Exercise details.
Rewrite the material from the line with "Tap the location pin beside Japan" to the line with "point(374,183)", both included, as a JSON list of strings with one string per line and blank lines left out.

Given information.
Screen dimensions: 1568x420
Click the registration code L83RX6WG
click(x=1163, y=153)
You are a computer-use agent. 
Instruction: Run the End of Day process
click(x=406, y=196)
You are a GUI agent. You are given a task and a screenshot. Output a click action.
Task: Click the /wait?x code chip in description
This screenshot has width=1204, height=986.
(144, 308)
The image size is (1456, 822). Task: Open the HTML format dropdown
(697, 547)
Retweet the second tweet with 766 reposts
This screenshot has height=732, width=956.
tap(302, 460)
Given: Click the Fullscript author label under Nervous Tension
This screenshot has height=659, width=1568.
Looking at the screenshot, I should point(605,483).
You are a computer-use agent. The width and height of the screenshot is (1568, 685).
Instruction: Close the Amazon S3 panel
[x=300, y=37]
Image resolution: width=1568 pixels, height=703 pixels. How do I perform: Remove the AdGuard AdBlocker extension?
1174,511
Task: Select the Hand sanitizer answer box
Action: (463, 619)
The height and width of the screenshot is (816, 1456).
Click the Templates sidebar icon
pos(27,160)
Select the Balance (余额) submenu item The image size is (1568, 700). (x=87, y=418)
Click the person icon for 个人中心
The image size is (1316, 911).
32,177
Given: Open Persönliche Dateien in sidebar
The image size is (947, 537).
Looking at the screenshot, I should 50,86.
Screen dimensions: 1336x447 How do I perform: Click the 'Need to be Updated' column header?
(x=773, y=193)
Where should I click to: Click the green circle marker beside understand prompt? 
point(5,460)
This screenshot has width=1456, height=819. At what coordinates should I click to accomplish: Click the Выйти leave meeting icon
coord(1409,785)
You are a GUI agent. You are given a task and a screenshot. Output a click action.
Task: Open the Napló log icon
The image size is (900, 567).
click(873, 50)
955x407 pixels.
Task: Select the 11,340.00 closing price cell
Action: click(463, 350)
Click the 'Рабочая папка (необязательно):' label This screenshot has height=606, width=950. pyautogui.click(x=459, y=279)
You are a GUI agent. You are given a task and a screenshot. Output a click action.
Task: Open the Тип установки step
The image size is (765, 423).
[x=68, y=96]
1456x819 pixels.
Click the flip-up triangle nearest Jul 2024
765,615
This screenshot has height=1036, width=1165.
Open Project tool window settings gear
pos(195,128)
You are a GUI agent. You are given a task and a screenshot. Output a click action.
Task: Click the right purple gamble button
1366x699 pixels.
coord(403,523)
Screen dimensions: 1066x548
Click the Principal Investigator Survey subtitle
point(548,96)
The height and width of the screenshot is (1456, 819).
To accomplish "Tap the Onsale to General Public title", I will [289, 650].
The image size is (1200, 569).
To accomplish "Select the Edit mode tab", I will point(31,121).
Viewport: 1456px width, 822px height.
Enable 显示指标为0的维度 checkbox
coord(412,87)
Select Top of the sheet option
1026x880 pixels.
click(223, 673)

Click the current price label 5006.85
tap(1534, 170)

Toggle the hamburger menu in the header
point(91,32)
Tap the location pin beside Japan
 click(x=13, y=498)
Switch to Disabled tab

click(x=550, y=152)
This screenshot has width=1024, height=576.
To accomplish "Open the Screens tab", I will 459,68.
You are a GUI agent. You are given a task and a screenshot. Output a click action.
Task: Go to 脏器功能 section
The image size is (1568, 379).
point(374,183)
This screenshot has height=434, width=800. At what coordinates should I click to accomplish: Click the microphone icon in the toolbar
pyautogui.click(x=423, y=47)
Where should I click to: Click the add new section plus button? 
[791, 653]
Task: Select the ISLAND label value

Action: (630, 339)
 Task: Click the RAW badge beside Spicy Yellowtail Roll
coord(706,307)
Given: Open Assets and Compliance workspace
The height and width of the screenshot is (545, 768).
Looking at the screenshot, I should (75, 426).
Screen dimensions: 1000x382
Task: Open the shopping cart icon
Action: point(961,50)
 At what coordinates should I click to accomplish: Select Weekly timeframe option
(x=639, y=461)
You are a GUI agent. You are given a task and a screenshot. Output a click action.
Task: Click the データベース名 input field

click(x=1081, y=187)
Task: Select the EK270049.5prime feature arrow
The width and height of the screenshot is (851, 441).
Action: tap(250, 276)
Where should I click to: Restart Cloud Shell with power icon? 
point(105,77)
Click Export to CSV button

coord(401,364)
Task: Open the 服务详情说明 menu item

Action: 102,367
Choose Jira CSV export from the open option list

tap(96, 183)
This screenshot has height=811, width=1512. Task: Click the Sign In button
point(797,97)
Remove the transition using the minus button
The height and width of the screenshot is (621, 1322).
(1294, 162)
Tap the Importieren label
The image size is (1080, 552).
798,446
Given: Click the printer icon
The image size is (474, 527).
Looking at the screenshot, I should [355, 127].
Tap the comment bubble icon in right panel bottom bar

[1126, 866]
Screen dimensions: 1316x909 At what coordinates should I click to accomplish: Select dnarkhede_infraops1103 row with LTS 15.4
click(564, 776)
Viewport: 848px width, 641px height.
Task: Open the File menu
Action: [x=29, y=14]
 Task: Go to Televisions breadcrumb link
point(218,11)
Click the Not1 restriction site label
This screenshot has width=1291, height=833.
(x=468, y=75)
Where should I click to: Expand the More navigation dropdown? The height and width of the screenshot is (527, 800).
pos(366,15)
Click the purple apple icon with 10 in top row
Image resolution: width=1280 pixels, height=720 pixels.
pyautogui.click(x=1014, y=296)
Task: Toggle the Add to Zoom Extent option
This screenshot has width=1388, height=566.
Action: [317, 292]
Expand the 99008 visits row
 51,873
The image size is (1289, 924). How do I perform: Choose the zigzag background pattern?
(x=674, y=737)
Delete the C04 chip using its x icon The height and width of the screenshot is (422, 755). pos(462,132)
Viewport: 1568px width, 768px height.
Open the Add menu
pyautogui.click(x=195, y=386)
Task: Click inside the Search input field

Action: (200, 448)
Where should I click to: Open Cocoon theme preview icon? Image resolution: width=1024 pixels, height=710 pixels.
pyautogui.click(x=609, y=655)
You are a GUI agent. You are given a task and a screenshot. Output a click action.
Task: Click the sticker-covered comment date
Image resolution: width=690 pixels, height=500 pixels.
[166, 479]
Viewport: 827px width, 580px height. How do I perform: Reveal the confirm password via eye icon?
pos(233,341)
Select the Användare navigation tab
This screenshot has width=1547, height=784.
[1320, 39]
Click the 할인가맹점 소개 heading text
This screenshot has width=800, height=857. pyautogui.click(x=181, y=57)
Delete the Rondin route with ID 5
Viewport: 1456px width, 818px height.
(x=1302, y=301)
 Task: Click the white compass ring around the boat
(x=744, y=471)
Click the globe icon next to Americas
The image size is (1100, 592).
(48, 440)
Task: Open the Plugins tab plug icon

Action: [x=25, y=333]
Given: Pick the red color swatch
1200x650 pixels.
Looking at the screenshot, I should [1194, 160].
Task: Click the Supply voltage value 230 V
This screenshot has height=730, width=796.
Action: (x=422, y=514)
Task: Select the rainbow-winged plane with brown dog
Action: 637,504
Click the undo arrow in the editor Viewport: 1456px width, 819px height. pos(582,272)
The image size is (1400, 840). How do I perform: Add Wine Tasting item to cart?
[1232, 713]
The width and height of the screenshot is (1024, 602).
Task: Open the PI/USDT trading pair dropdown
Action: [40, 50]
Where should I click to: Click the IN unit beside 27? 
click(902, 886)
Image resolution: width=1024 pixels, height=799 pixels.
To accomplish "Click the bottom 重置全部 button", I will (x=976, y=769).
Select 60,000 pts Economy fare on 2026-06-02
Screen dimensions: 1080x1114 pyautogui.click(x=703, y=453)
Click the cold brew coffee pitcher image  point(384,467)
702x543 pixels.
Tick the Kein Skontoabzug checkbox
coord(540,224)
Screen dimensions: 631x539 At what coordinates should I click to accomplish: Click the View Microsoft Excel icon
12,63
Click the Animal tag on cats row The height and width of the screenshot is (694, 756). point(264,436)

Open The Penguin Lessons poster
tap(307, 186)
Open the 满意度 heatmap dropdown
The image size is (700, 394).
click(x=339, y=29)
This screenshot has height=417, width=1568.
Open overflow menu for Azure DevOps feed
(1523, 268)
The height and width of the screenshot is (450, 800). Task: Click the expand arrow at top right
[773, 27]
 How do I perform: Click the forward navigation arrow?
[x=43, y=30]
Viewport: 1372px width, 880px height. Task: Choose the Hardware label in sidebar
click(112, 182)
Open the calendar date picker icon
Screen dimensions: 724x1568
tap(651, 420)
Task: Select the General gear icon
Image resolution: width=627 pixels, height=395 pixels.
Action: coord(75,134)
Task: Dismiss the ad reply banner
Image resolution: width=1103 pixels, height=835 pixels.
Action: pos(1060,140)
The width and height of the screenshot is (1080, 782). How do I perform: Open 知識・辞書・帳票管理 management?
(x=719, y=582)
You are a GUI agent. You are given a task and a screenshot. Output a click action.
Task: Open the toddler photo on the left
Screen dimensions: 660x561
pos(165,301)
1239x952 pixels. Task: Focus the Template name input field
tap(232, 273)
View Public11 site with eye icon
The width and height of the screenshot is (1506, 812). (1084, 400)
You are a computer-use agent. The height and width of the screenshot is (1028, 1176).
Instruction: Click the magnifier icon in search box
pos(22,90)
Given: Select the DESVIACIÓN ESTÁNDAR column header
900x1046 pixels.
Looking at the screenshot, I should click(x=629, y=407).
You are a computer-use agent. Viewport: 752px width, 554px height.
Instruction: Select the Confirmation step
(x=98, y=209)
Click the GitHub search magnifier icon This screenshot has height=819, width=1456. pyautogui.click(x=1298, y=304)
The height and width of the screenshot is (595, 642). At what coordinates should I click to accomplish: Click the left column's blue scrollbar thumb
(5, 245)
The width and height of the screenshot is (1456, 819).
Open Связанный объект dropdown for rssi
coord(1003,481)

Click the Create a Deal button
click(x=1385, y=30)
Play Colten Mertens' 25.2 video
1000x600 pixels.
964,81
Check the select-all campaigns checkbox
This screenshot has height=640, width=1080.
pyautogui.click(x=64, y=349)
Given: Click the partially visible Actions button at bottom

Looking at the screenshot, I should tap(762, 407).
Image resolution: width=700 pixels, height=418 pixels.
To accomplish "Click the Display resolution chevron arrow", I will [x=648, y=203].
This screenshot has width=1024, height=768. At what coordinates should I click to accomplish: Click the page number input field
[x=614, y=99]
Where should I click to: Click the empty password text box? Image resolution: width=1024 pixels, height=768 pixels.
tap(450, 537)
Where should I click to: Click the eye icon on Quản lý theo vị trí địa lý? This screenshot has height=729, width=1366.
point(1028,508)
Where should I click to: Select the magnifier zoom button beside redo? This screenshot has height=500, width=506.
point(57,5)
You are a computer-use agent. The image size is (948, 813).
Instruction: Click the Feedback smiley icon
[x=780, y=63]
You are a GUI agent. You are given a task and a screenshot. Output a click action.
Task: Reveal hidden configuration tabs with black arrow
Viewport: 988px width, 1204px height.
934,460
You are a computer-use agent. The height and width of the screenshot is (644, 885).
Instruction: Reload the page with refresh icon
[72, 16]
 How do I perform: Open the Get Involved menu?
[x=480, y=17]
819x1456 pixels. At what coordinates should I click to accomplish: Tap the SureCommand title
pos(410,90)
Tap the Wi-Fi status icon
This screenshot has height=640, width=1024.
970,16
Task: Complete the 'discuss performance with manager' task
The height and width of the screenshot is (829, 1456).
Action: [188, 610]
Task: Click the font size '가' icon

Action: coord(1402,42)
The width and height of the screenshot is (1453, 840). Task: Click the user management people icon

Completed task.
[
  "Tap the location pin beside Japan",
  " click(x=13, y=498)",
  "Switch to Disabled tab",
  "click(x=550, y=152)",
  "This screenshot has width=1024, height=576.",
  "To accomplish \"Open the Screens tab\", I will 459,68.",
  "You are a GUI agent. You are given a task and a screenshot. Output a click action.",
  "Task: Go to 脏器功能 section",
  "The image size is (1568, 379).",
  "point(374,183)"
]